Israeli Vaccine: Stops Cancer from Coming Back..


An Israeli company is developing a new cancer drug which aims to stop cancer from coming back.

Every year millions of people are diagnosed with cancer worldwide. Although modern medicine has made huge progress in treating this disease, what often happens is that the cancer is treated and the patient goes into remission or is even “cured” – but then it becomes a waiting game to see if the cancer comes back.

Imagine if there was a new treatment option that would stop cancer from returning!

An Israeli medical team is attempting to do just that, to offer a new treatment with the potential for long-term maintenance – to stop the cancer from coming back.

Vaxil is a clinical stage biotechnology company based in Israel which develops therapeutic vaccines to treat cancer and infectious diseases. Therapeutic vaccines seek to harness the patient’s immune system to attack and destroy cancer cells.

The therapeutic vaccine educates the immune system to seek out and destroy those cells which display cancer “markers” and to leave the healthy cells untouched. This means that the treatment has very few side effects, unlike other conventional treatments. This safety profile also means that it is suitable for long-term maintenance therapy.

Vaxil’s lead product, ImMucin, aims to teach the immune system of the cancer patient to attack those cancer cells which display the protein “MUC1″. Since MUC1 appears on 90% of all cancer cellss, ImMucin has a potentially broad application to many different strands of cancer such as lung, breast, kidney, prostate, ovarian, pancreatic and colon cancer – and even to hematological cancers such as leukemia, lymphomas and myeloma.

ImMucin is currently being evaluated in a Phase I/II clinical trial in patients with Multiple Myeloma (a blood cancer).

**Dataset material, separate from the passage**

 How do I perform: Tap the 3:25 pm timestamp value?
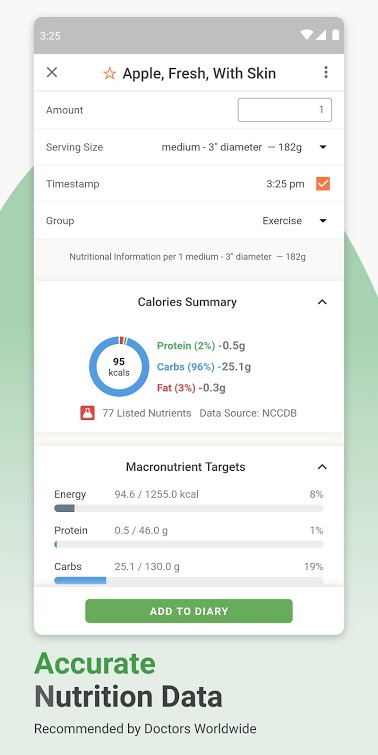(285, 184)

All patients enrolled are in a stage process whereby the disease is coming back after a period of remission.

The clinical trial is being conducted at Hadassah University Hospital in Jerusalem and at the Rambam Medical Center in Haifa.

The trial is expected to be completed by the end of the year, and will involve 15 patients. Future trials are planned in Israel and abroad and will have larger number of participants.

Interim results on half of the trial subjects enrolled (7 out of 15 patients) were released last April and were very encouraging. There were no serious side effects and all ImMucin-treated patients induced a strong immune response.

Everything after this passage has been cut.